**Data records**
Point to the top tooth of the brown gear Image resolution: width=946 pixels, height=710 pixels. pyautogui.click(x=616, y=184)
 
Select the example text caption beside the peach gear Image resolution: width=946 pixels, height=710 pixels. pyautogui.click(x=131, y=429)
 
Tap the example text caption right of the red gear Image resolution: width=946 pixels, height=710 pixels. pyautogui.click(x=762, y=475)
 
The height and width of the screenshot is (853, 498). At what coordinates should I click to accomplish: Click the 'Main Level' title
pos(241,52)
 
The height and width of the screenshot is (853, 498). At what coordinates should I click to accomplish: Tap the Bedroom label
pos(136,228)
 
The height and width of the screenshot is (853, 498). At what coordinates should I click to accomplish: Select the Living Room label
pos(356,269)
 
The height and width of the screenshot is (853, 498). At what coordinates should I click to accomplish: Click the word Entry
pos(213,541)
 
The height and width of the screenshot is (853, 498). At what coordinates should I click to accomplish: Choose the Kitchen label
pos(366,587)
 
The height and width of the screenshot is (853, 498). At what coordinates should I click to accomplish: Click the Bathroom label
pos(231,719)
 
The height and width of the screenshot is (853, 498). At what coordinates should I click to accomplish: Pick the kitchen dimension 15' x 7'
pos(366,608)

**Short problem**
List every line from the records above that contains the word "pixels", copying each line in full.

**Written response**
Point to the top tooth of the brown gear Image resolution: width=946 pixels, height=710 pixels. pyautogui.click(x=616, y=184)
Select the example text caption beside the peach gear Image resolution: width=946 pixels, height=710 pixels. pyautogui.click(x=131, y=429)
Tap the example text caption right of the red gear Image resolution: width=946 pixels, height=710 pixels. pyautogui.click(x=762, y=475)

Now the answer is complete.